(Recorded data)

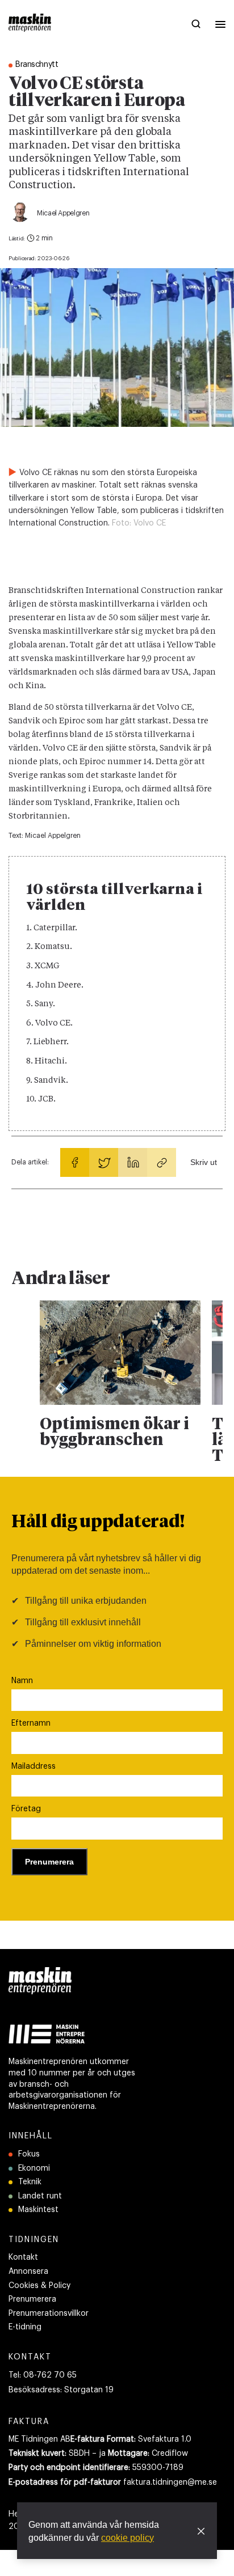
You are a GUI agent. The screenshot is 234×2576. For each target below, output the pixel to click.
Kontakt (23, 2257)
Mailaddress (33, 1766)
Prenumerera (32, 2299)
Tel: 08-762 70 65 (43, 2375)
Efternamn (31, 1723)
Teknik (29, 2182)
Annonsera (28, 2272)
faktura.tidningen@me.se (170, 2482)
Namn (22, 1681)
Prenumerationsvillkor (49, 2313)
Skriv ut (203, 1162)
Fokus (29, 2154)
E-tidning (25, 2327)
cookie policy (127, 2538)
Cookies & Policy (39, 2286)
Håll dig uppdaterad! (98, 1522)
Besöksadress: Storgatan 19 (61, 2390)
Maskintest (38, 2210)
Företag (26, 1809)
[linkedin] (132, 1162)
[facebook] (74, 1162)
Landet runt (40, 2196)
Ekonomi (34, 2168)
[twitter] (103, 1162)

## Task statement
Give every line of the records above again, exactly, and omit the pictures.

## Result of this exercise
You are a GUI agent. The screenshot is 234×2576. For each target below, output the pixel to click.
Kontakt (23, 2257)
Mailaddress (33, 1766)
Prenumerera (32, 2299)
Tel: 08-762 70 65 (43, 2375)
Efternamn (31, 1723)
Teknik (29, 2182)
Annonsera (28, 2272)
faktura.tidningen@me.se (170, 2482)
Namn (22, 1681)
Prenumerationsvillkor (49, 2313)
Skriv ut (203, 1162)
Fokus (29, 2154)
E-tidning (25, 2327)
cookie policy (127, 2538)
Cookies & Policy (39, 2286)
Håll dig uppdaterad! (98, 1522)
Besöksadress: Storgatan 19 (61, 2390)
Maskintest (38, 2210)
Företag (26, 1809)
[linkedin] (132, 1162)
[facebook] (74, 1162)
Landet runt (40, 2196)
Ekonomi (34, 2168)
[twitter] (103, 1162)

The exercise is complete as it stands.